Las llevaba esperando unas semanas. Y, de repente, allí, sin que las viera, llegaron como llega muchas veces la suerte, tan callando.
Cuando olvidé la prisa, cuando la flor caída me recordó el ahora, pude ver el milagro; tal vez la espera sea insuficiente para atrapar el oro de los días. Tal vez nuestro mejor tesoro sea la colección de tales fogonazos.
Y el presente se vuelve más intenso y más nítido, más poderoso. Y corre más despacio; igual que va sin prisa en la boca que besa con amor.
Se me viene a la mente otro destello de estos días, en clase.

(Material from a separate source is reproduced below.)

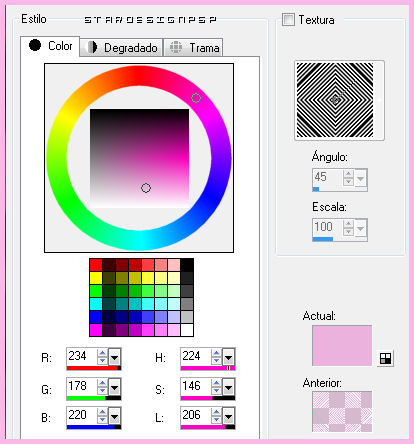Click the swap colors icon beside Actual
Viewport: 414px width, 444px height.
coord(385,358)
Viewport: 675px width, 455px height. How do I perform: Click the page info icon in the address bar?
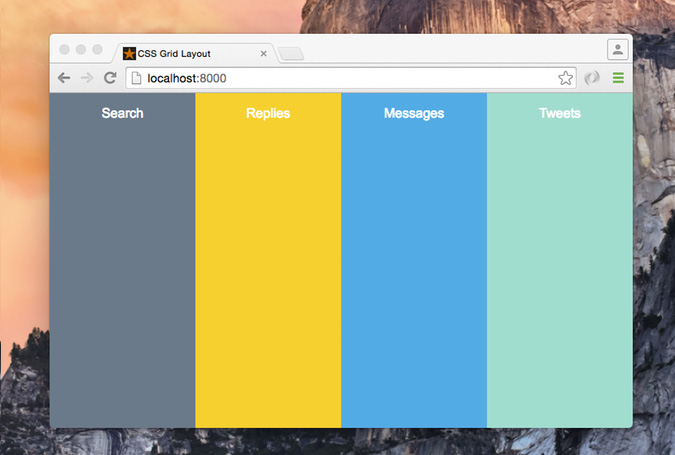[x=137, y=78]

Una alumna me ha dado de vuelta los tres libros que le dejé hace tiempo. Leídos por completo. Y alguno, disfrutado. Ese interés abierto por palabras más viejas que nosotros, que encierran lo que un hombre de otro tiempo sabía que vendría a sucedernos; ese hambre joven suyo, mayor después de haber sido saciado, me encendió la mañana con una luz distinta entre los mismos muros, con el mismo quehacer, frente a las mismas caras.
Supongo que esas veces que un instante nos despierta y levanta son las veces en que la vida toca sus mejores acordes, por los que un mal aria desafinada merece la pena. O más de una si, luego, se renueva el milagro.